Selain Over Kapasitas, Hal Ini Diduga Sebabkan Napi Jadi Gay atau Lesbi

Kemenkumham Kanwil Jabar menemukan banyak napi dan tahanan yang mengalami penyimpangan orientasi seksual akibat ruang tahanan yang sudah melebihi kapasitas.

oleh Yopi Makdori diperbarui 09 Jul 2019, 14:26 WIB
Diterbitkan 09 Jul 2019, 14:26 WIB
Ilustrasi penjara (AFP)
Ilustrasi penjara (AFP)

Liputan6.com, Jakarta - Kemenkumham Kanwil Jabar menemukan banyak napi dan tahanan yang mengalami penyimpangan orientasi seksual akibat ruang tahanan yang sudah melebihi kapasitas.
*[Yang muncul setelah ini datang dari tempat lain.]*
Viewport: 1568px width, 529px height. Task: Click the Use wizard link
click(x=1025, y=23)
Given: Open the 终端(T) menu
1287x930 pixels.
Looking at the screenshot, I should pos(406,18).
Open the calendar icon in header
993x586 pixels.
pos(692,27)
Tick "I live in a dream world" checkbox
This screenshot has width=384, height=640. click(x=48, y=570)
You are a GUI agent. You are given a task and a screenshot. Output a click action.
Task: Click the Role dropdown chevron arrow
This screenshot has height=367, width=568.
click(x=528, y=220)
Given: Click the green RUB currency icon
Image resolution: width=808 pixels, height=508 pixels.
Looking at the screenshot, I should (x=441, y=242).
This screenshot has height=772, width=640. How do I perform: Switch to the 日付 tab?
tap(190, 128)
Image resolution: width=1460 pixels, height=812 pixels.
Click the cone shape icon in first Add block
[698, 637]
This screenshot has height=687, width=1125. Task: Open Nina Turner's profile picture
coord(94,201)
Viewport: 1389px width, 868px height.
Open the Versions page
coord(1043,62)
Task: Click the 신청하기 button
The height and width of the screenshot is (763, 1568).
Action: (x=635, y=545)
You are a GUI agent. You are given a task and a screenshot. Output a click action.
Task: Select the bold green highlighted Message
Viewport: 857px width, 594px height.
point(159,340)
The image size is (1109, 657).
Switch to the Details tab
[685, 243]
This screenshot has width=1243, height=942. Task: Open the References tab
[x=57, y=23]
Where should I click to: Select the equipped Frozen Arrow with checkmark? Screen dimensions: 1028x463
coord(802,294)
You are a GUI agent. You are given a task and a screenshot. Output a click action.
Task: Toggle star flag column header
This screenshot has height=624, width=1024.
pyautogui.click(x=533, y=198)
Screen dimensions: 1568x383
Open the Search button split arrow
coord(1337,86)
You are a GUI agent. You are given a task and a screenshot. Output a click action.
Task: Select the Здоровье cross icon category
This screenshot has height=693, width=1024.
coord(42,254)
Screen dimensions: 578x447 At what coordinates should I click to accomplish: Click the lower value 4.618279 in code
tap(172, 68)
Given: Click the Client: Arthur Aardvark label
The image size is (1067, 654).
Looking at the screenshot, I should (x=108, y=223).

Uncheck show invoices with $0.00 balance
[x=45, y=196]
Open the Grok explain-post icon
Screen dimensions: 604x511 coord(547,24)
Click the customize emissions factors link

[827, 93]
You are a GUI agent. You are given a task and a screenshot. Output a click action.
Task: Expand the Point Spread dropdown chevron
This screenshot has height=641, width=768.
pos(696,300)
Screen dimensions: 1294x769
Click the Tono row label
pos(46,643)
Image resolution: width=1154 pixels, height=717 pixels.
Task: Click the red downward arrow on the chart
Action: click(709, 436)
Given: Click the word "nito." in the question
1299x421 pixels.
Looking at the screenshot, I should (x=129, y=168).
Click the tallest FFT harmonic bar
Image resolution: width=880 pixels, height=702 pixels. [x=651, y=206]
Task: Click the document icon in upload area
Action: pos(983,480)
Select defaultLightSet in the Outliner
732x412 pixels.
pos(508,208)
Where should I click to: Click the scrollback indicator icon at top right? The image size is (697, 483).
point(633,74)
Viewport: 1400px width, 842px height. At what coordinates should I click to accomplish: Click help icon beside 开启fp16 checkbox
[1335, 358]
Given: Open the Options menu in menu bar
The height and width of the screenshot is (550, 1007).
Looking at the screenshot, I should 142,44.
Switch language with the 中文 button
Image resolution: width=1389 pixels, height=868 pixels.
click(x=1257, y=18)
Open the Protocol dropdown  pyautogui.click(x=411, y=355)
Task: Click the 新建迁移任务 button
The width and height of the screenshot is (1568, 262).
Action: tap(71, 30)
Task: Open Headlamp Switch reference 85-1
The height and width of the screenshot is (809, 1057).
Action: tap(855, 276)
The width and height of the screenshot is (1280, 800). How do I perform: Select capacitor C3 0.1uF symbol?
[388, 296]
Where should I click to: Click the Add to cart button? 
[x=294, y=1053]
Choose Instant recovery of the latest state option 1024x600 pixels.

Kepala Bagian Humas Direktorat Jenderal Pemasyarakatan (Ditjen Pas), Ade Kusmanto, membenarkan, perilaku seks menyimpang di kalangan napi diakibatkan oleh berlebihannya napi yang menghuni lapas-lapas di wilayah Jawa Barat. Dia mengungkapkan, kelebihan kapasitas lapas bukan hanya menyebabkan penyimpangan orientasi seksual. Hal ini juga menyebabkan berbagai tindak pidana.

"Overcrowded lapas dan rutan menimbulkan pelbagai permasalahan baru seperti perkelahian massal mengakibatkan kerusuhan, peredaran narkoba, penularan penyakit menular, dan bahkan penyimpangan seksual," tutur Ade saat dihubungi Liputan6.com, Jakarta, Selasa (9/7/2019).

Saat ini, kata Ade, lapas di Jabar hanya mampu menampung napi sebanyak 15 ribu saja. Namun faktanya, jumlah napi di sana mencapai 23 ribu jiwa.

"Over kapasitas kurang lebih 52 persen," ujarnya.

Bukan hanya dikarenakan over kapasitas, perilaku seks penyuka sesama jenis juga disebabkan oleh masa tahanan yang lama dari sebagian napi di sana.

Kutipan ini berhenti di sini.